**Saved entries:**

—————

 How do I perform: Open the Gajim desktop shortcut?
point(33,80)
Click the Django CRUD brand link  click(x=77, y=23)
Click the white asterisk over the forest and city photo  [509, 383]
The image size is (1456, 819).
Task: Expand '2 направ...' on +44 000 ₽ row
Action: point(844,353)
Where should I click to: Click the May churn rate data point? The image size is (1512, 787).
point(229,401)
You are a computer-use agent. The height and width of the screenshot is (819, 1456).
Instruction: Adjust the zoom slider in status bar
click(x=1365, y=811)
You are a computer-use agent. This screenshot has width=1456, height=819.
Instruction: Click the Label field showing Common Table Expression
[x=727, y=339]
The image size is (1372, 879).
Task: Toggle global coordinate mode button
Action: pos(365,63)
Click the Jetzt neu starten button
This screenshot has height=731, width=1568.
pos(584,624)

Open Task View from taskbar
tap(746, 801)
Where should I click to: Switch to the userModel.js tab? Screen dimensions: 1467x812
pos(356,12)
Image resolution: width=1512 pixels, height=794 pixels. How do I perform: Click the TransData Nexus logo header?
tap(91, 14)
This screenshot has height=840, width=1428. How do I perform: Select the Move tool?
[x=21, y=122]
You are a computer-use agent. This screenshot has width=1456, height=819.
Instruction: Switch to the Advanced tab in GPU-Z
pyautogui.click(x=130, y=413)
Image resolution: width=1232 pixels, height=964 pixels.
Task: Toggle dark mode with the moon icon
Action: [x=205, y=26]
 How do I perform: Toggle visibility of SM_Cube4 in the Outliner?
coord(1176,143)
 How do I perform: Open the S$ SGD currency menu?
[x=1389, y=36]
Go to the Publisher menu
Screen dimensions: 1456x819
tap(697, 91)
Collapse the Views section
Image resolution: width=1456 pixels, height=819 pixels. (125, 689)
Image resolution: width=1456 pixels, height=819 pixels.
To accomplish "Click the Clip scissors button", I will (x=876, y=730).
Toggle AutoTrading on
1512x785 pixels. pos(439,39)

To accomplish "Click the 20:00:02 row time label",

—————

Retype all of the records above without a single alteration.

 How do I perform: Open the Gajim desktop shortcut?
point(33,80)
Click the Django CRUD brand link  click(x=77, y=23)
Click the white asterisk over the forest and city photo  [509, 383]
The image size is (1456, 819).
Task: Expand '2 направ...' on +44 000 ₽ row
Action: point(844,353)
Where should I click to: Click the May churn rate data point? The image size is (1512, 787).
point(229,401)
You are a computer-use agent. The height and width of the screenshot is (819, 1456).
Instruction: Adjust the zoom slider in status bar
click(x=1365, y=811)
You are a computer-use agent. This screenshot has width=1456, height=819.
Instruction: Click the Label field showing Common Table Expression
[x=727, y=339]
The image size is (1372, 879).
Task: Toggle global coordinate mode button
Action: pos(365,63)
Click the Jetzt neu starten button
This screenshot has height=731, width=1568.
pos(584,624)

Open Task View from taskbar
tap(746, 801)
Where should I click to: Switch to the userModel.js tab? Screen dimensions: 1467x812
pos(356,12)
Image resolution: width=1512 pixels, height=794 pixels. How do I perform: Click the TransData Nexus logo header?
tap(91, 14)
This screenshot has height=840, width=1428. How do I perform: Select the Move tool?
[x=21, y=122]
You are a computer-use agent. This screenshot has width=1456, height=819.
Instruction: Switch to the Advanced tab in GPU-Z
pyautogui.click(x=130, y=413)
Image resolution: width=1232 pixels, height=964 pixels.
Task: Toggle dark mode with the moon icon
Action: [x=205, y=26]
 How do I perform: Toggle visibility of SM_Cube4 in the Outliner?
coord(1176,143)
 How do I perform: Open the S$ SGD currency menu?
[x=1389, y=36]
Go to the Publisher menu
Screen dimensions: 1456x819
tap(697, 91)
Collapse the Views section
Image resolution: width=1456 pixels, height=819 pixels. (125, 689)
Image resolution: width=1456 pixels, height=819 pixels.
To accomplish "Click the Clip scissors button", I will (x=876, y=730).
Toggle AutoTrading on
1512x785 pixels. pos(439,39)

To accomplish "Click the 20:00:02 row time label",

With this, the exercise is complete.